Vnn.co.id, Seni Budaya - Satu
suro merupakan penanda awal bulan pertama Tahun Baru Jawa. Dalam penganggalan
Jawa, dihitung berdasarkan penggabungan dari kalender Islam (lunar), kalender
masehi (matahari), dan kalender Hindu. Berdasarkan pertimbangan dari pragmatis,
sosial, dan politik, penanggalan Jawa memiliki sistem perhitungan harian,
mingguan, dan pasaran. Kemudian penanggalan Jawa memiliki siklus windu, di mana
penanggalan ini disesuaikan dari siklus urutan tahun Jawa ke-8, sehingga jatuhnya satu Suro berselisih satu hari lebih lama dengan satu Muharam dalam kalender
Islam.
Tahun
ini, satu Suro jatuh pada tanggal 10 Agustus 2021. Satu suro biasanya
diperingati pada malam hari selepas maghrib sebelum tanggal satu. Hal ini
dikarenakan peringatan tanggal Jawa dimulai setelah matahari terbenam pada hari
sebelumnya. Masyarakat Jawa memiliki pandangan dan menganggap malam satu suro
merupakan malam keramat. Sebagian masyarakat Jawa berpendapat, malam satu Suro
dilarang untuk melakukan aktivitas perjalanan kecuali untuk melakukan ibadah.
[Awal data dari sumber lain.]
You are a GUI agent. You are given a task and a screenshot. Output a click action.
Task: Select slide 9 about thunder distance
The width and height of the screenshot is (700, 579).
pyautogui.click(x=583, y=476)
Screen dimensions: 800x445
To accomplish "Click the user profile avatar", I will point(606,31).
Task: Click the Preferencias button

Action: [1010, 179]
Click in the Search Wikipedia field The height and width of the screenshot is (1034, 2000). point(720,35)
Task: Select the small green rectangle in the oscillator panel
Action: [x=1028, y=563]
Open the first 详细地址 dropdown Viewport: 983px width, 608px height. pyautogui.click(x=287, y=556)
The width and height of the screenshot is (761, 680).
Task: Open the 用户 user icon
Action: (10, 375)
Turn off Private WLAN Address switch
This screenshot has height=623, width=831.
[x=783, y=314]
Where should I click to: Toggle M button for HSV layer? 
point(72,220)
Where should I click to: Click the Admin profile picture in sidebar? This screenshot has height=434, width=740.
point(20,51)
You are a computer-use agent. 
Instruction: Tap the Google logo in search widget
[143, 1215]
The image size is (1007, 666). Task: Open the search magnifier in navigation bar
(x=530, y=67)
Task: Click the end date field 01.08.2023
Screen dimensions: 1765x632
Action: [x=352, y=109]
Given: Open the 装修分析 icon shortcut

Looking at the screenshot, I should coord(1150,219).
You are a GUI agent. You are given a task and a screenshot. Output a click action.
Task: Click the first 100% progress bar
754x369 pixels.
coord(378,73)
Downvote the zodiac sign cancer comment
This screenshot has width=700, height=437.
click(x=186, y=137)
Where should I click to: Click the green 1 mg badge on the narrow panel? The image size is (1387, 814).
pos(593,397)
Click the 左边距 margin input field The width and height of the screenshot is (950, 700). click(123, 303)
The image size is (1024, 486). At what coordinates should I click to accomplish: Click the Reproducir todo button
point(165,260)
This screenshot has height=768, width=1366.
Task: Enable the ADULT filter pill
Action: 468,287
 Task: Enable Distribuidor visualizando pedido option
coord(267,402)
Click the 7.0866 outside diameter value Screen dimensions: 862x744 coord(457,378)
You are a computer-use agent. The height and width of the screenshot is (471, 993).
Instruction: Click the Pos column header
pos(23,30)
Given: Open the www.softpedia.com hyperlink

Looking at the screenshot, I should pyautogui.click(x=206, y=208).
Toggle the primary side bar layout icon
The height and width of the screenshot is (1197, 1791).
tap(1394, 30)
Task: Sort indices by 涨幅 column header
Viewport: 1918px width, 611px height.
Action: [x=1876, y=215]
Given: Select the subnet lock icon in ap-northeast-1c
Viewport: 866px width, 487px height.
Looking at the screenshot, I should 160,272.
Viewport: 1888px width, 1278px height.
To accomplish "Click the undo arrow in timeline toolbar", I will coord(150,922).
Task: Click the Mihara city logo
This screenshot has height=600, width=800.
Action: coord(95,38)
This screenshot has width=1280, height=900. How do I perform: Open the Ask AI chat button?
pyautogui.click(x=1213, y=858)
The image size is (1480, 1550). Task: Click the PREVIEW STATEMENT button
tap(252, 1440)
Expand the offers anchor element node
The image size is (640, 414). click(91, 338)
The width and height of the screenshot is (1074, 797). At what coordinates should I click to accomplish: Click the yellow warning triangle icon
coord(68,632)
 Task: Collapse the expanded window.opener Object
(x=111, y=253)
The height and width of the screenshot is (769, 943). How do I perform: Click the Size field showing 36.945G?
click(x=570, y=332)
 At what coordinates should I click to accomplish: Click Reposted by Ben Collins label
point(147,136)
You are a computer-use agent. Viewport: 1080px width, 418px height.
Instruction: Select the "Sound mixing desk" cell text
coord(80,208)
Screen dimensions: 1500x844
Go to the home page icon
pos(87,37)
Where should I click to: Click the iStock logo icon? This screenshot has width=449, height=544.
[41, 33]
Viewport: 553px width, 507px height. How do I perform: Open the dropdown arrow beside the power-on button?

Kentalnya malam satu Suro dengan budaya Jawa menimbulkan beragam tradisi, di antaranya iring-iringan rombongan masyarakat atau biasa disebut kirab dalam
masyarakat Jawa.
Beberapa
daerah di Jawa seperti Yogyakarta dan Surakarta biasanya melangsungkan perayaan
malam satu Suro di keraton. Di Yogyakarta, perayaan malam satu suro identik
dengan membawa benda pusaka keris sebagai iring-iringan kirab. Para abdi dalem
keraton tak lupa membawa hasil kekayaan alam berupa gunungan tumpeng sebagai
wujud rasa syukur kepada Tuhan. Perayaan tradisi malam satu Suro
menitikberatkan pada ketenangan hati dan keselamatan. Maka, pada peringatan
malam satu Suro biasanya terdapat ritual pembacaan doa. Hal ini ditujukan agar
mendapat keberkahan dan dihindarkan dari segala marabahaya.
Berbeda
dengan perayaan di Yogyakarta, di Surakarta terdapat hewan yang dikeramatkan
yang biasa disebut kebo bule. Hewan
ini menjadi daya tarik wisatawan yang menyaksikan pada perayaan malam satu Suro. Konon katanya, kebo (kerbau)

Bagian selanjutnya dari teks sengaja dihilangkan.